Sunday, November 1, 2015
I discovered Wasong (Fimbriate Orostachys) at the farmer's market today. The sign had the name written in Korean, so I asked my (Korean) mother if she knew what to do with it. Surprisingly, she hadn't heard of this edible plant. And, there isn't a whole lot of information about it online. All I know is that it's a succulent that grows in Asia and it's medicinal. It supposedly has anti-cancer and anti-inflammatory properties. In addition, it boosts the immune system, prevents aging of the skin, controls hemorrhages, and is used to treat tumors. The Koreans, of course, prepare it as a kimchi or drink it as a tea.
The taste is bitter and sour.
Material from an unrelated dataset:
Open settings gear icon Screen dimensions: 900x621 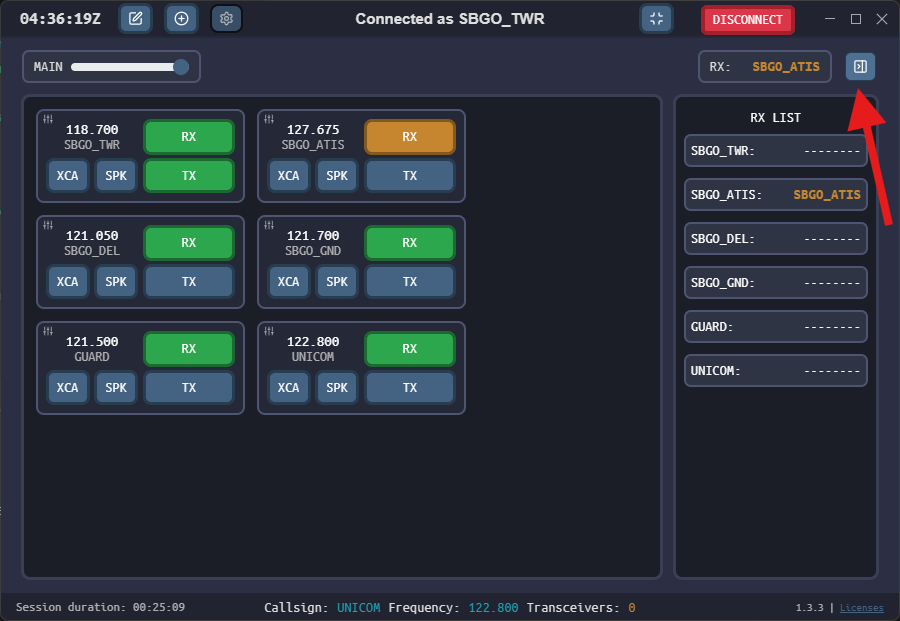(x=227, y=19)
It also leaves a lingering sensation in your mouth—similar to the feeling you have on your tongue and teeth after eating raw spinach. (Some people describe that as chalky.) I prefer the pointy "leaves" at the bottom, which are tart, bitter and sour. They're also juicier. I tend to like bitter vegetables and even more so if they're good for you. But, I can see a lot of people being turned off by this exotic edible.
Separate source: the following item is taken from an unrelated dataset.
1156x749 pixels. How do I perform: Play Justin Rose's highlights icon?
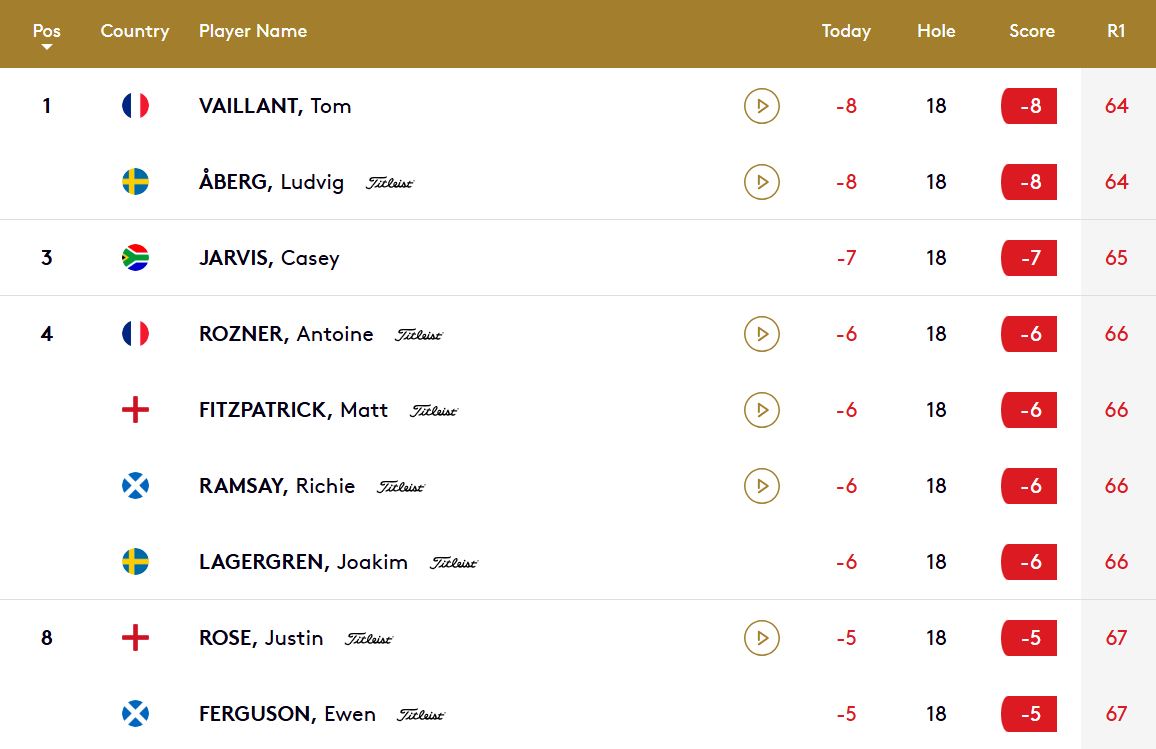point(762,638)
If anyone has first-hand experience with Wasong, please let me know!
K insisted on a Halloween costume for our little corgi, so I rigged this boat out of cardboard the night before Halloween. Materials are: cardboard, ribbons, gesso and acrylic paint. K made the hat out of cardstock, coffee filter, blue tape and staples. We designed the costume so that he could be mobile. But the poor guy was so miserable, he sat and sulked while we handed out candy to the trick-or-treaters. Still, we loved every minute of it. How can you not?!
Savory Halloween snacks that are relatively healthy:
Franken-guacamole with black olives for stitches, eyes, and mouth (above).
Broomsticks constructed of pretzels, mozzarella string cheese, and chives (below pic by K).
Thank you to those who came up with these ideas. It's hard to tell where they originated. Though, props to Pinterest and Google Images for making it so easy to find inspiration.
Sunday, September 20, 2015
A thousand paper cranes represent honor, fidelity and harmony in Japanese tradition. They're also symbolic for weddings since cranes mate for life. That's why we had them as the central focal point for our wedding. My sister, Beautia, took it upon herself to fold them all! She is probably the only patient person I know to do that without complaint. Stringing and hanging the cranes was a group effort on-site. We were all amazed by how it came together, especially with the string lights. They just made it magical, which you can see in the photo below.
(Above photo taken by Elizabeth Unterman; below photo taken by K.)
This past July, K and I finally tied the knot! It was an intimate affair in the Catskills. The best part of the wedding was doing almost everything ourselves. Yes, it was ambitious and manic at times, but totally worth it. For someone who loves to plan, be in control, and have flexibility, I couldn't have imagined it any other way. Of course we had help from family and friends, which made it even more special.
My sister, Beautia (of B Girl B Knits), knitted this beautiful shawl for me. My plan was to wear a capelet over a simple white dress so that both pieces can be worn again in the future. I didn't know exactly how it would turn out as I didn't get a chance to try it on until a few days before the wedding. Fear took over so I wound up getting a "bridal gown" for the ceremony and reserved this for the reception. It turned out that I had nothing to worry about because the shawl exceeded my expectations. It was super light and provided just enough warmth in the evening. In addition, my sister did my hair without any practice!
The floral crown was made by moi. I saw a ton of beautiful floral crowns online via Pinterest. However, I was most drawn to the ones that were sparse and one-sided. I played around with a few styles and decided that this simple one suited me best.
(Photographs taken by the lovely Elizabeth Unterman, with slight modifications for the blog.)